● QUOTED PASSAGE:

The ‘im holech’ factor

Once companies, have a standing order to remove funds from our bank accounts, they have the power to dip into that account and take what they want.

im holech 521 (photo credit: Courtesy)
im holech 521
(photo credit: Courtesy)
There is a concept in Israel called im holech – which loosely translates into: if it works.
Basically, im holech means that money is deducted by a company on the off chance that the hapless customer will not notice nor make a fuss if he does. I have recently fallen foul of this factor a number of times.
For example, during a 48-hour stay in hospital, I ordered the use of cable TV for a 24-hour period. The cost was NIS 35 plus NIS 10 for earphones. I could satisfy my need to watch episodes of House just prior to spinal cord surgery – as it turned out, not a wise choice, but that’s another story.
A few weeks later, with the surgery long forgotten, I was shocked to discover that I had been charged NIS 175 for a period when I had not even been present in the hospital. When I finally tracked down the company providing this service, I was told that, despite having specifically ordered the TV for a period of 24 hours, I was obliged to inform the company that I had indeed left the building. Hence the deduction from my account of five days worth of TV service.
“Do you honestly think that the only thing a recovering patient has on his mind is to talk to the people who provided the TV?” I spluttered to the obnoxious representative. “And hey, why stop at five days – for all you know, I’m still in hospital wallowing in repeat episodes of House.”
In the end, after an hour’s hysterical spluttering, the company agreed to return the money they should never have deducted in the first place.
A week ago, I discovered that my mobile phone service provider had deducted NIS 140 over and above the amount agreed to in my plan. When I finally reached one of their representatives, I was told that I owed the company money – from April 2011.
“You were given a discount on a device that you shouldn’t have been given,” he told me. “And now the company is taking it back.”
While I steamed at the sheer gall of a company that feels free to claim money from two years ago without so much as a by-your-leave, the rep continued to blame me, the customer, for what he termed had been a mistake. “You didn’t complain when you received the discount, did you?” he sneered, to be topped off by, “And now you’re getting excited for nothing.”

● GIVEN INFORMATION:
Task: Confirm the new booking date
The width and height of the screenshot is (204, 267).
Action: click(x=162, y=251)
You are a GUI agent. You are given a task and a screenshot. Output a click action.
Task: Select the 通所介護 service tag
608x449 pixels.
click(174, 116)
---
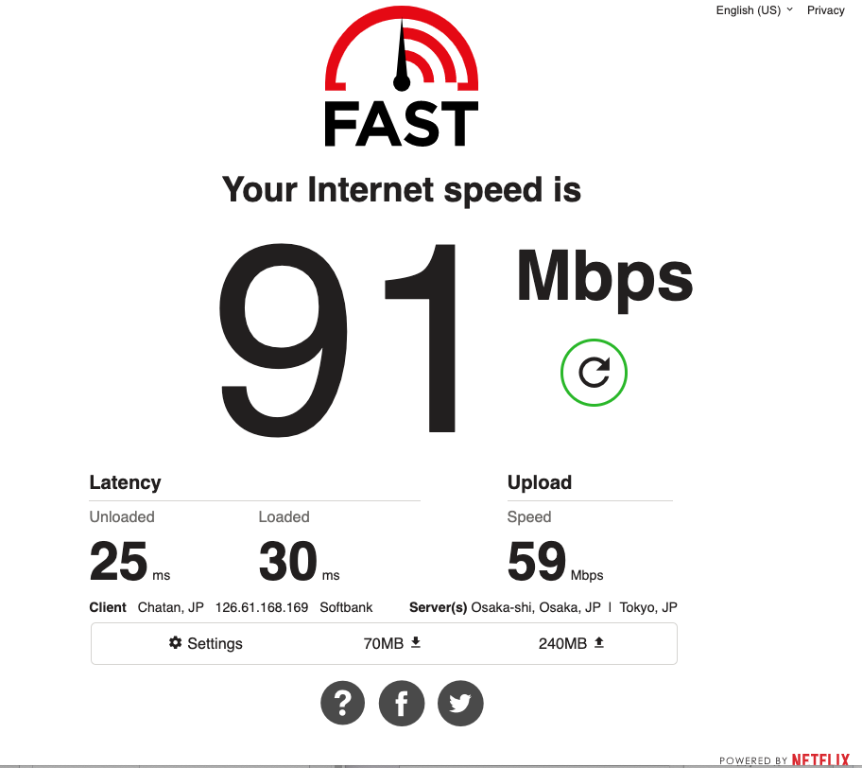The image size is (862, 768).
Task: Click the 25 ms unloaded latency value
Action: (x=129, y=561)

● WORK ORDER: Update the article on the im holech factor, starting with "Once companies, have" and going on through "if it works.", by putting "savings accounts" in place of "bank accounts". The records are material of their own, separate from the article.

● COMPLETED EXERCISE:
Once companies, have a standing order to remove funds from our savings accounts, they have the power to dip into that account and take what they want.

im holech 521 (photo credit: Courtesy)
im holech 521
(photo credit: Courtesy)
There is a concept in Israel called im holech – which loosely translates into: if it works.